Most issues can be resolved locally in Data Stewardship Teams. Issues requiring communication and / or escalation must be logged. Issues may be escalated to the Data Stewardship Committee, or higher to the Data Governance Council, as shown in Figure 3.5. Issues that cannot be resolved by the Data Governance Council should be escalated to corporate management and / or governance.

Figure 3.5 Data Issue Escalation Path

Data governance requires control mechanisms and procedures for:

  • Identifying, capturing, logging, and updating issues.
  • Tracking the status of issues.
  • Documenting stakeholder viewpoints and resolution alternatives.
  • Objective, neutral discussions where all viewpoints are heard.
  • Escalating issues to higher levels of authority.
  • Determining, documenting, and communicating issue resolutions.
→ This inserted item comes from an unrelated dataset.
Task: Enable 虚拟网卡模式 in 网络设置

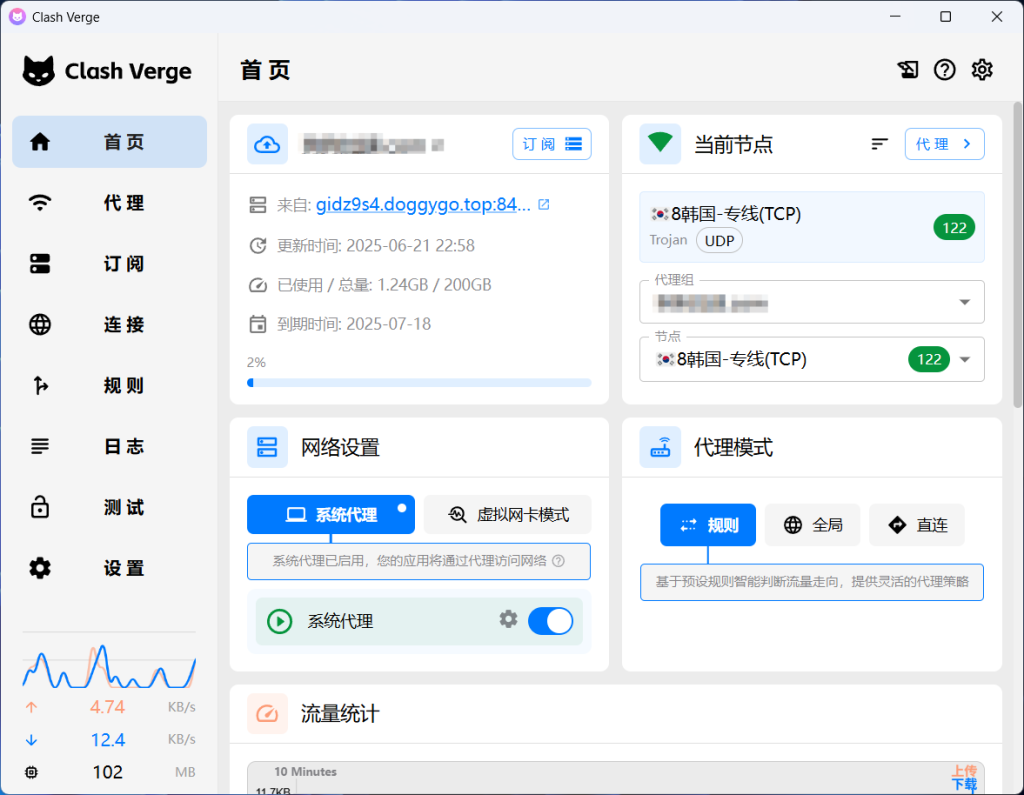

Do not underestimate the importance and value of data issue management; and the need for these control mechanisms and procedures should not be underestimated, either. The judicial branch, which has responsibility for issue management, is an equal third partner with the legislative branch, which has responsibility for defining policies, standards, and the enterprise data architecture, and with the executive branch, which has responsibility for protecting and serving administrative responsibilities.
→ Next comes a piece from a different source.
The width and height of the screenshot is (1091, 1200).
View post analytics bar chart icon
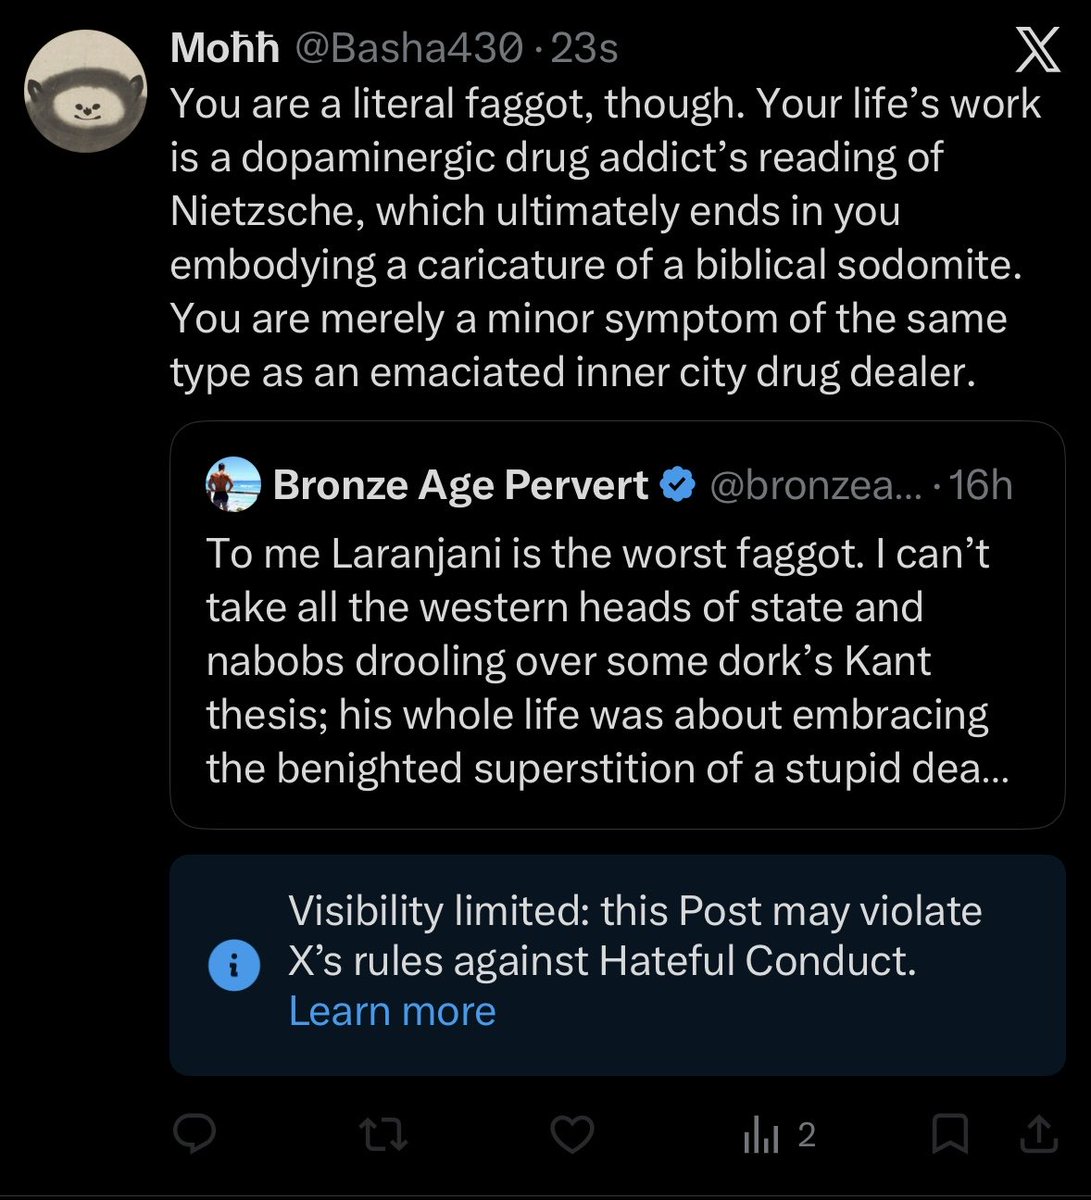pyautogui.click(x=762, y=1135)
3.3.7 Data Management Projects

Data management initiatives usually provide enterprise-wide benefits requiring cross-functional sponsorship from the Data Governance Council. Some of these projects and programs are designed to implement or improve the overall data management function. Other projects and programs focus on one particular data management function, such as:

  • Data Architecture Management.
  • Data Warehousing and Business Intelligence Management.
  • Reference and Master Data Management.
  • Meta-data Management.
  • Data Quality Management.

Significant organizational change is often required to implement more effective data management. Implementing a data strategy usually requires making some organizational and cultural changes to support that strategy. A data management roadmap sets out a course of action for initiating and / or improving data management functions. The roadmap typically consists of an assessment of current functions, definition of a target environment and target objectives, and a transition plan outlining the steps required to reach these targets, including an approach to organizational change management.

Every data management project should follow the project management standards of the organization. At a minimum, every project should begin with a clearly defined and documented project charter, outlining the mission, objectives, scope, resources, and delivery expectations of the sponsors, which in these cases, is the Data Governance Council. The Council helps define the business case for data management projects and oversees project status and progress. The Council coordinates its efforts with a Project Management Office (PMO), where one exists. Data management projects may be considered part of the overall IT project portfolio.

The Data Governance Council may also coordinate data management efforts with the sponsors of related projects, particularly large programs with enterprise-wide scope. These include enterprise resource planning (ERP) and customer relationship management (CRM) projects, or in the public sector, citizen relationship management projects. Such large programs benefit from formal data management, because:

  1. Information quality is essential to the success of these projects, and
  2. A key project objective is to integrate information across the enterprise.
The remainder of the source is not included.